Feature #22923

Export Wiki to ODT

Added by Gregor Schmidt over 1 year ago. Updated about 1 year ago.

Status:NewStart date:
Priority:NormalDue date:
Assignee:-% Done:

90%

Category:Wiki
Target version:-
Resolution:

Description

Attached you may find a patch, which adds Wiki to ODT export capabilities to Redmine.

The export works similar to the PDF export in that it mainly passes the generated HTML export to another library. In case of ODT, this is the html2odt gem, which in turn is based on xhtml2odt, which uses XSLT to transform HTML to OpenDocument compatible XML.
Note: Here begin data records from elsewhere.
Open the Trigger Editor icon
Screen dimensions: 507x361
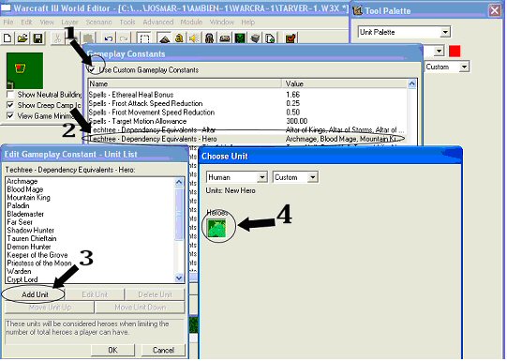(179, 38)
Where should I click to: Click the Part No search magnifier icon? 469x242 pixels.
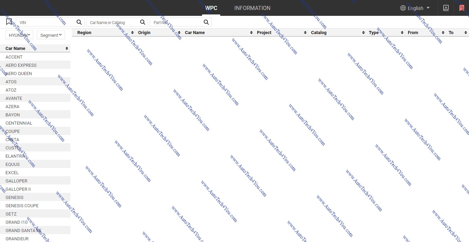206,22
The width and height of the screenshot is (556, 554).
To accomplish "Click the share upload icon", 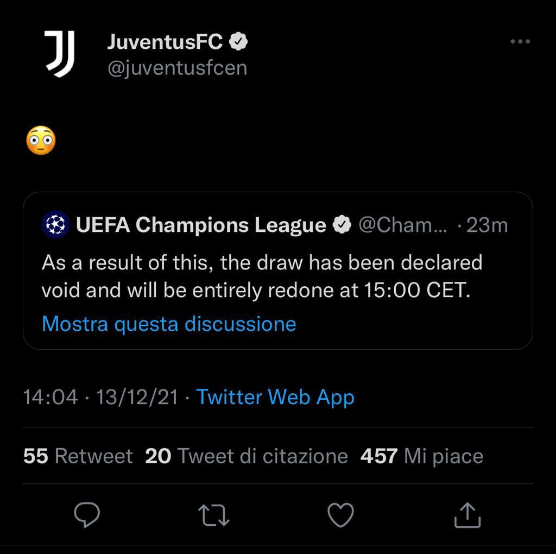I will coord(467,515).
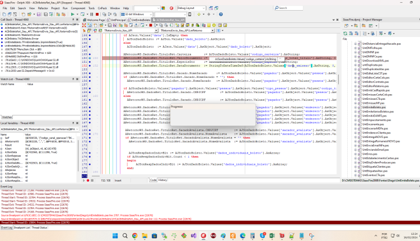The image size is (420, 241).
Task: Stop debugging with the red square button
Action: (97, 14)
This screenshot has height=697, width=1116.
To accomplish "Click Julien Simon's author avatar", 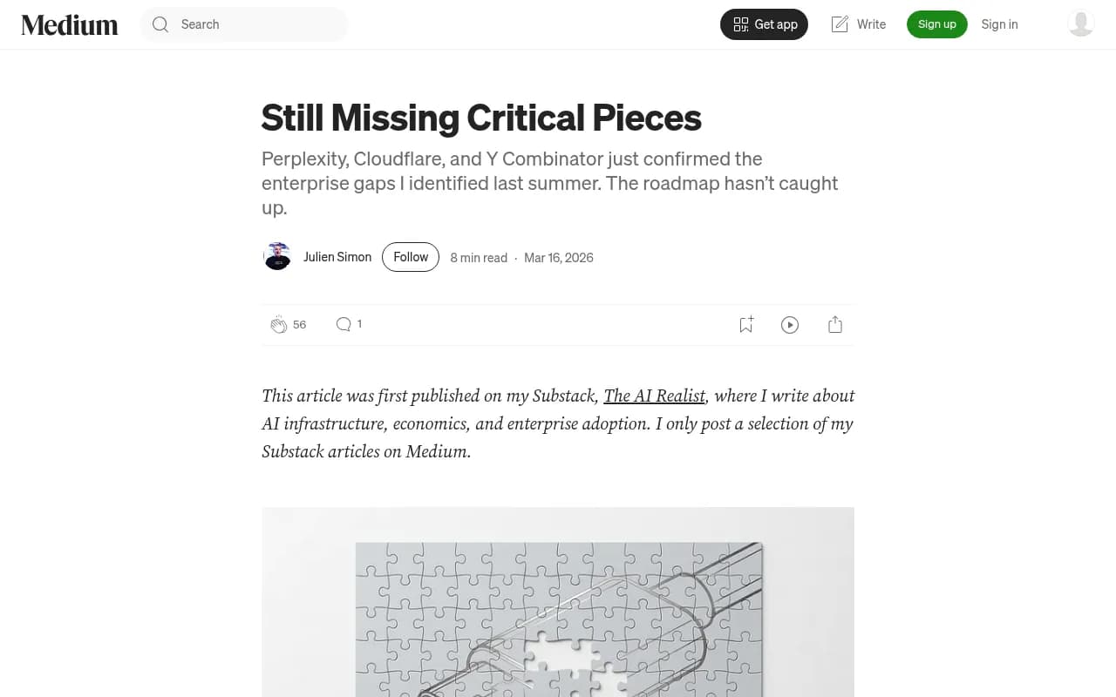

The Redmine integration mainly consists of code to handle image paths and a bit of clean up before passing the HTML to the library.


This change was implemented for a Planio customer, who wanted to use the Wiki to create simple templates, that users should then fill out using MS Word (and friends). We chose to export ODT (instead of DOCX e.g.) since the OpenDocument format is an open standard, the tool support was better and since it is supported by a wide range of word processing applications (MS Word 2010 and later, LibreOffice, OpenOffice, AbiWord, Pages).

Please note, that this feature benefits from the change proposed in #22898. Otherwise aligned images within a paragraph cause errors in the export, i.e. the following paragraph is missing from the ODT.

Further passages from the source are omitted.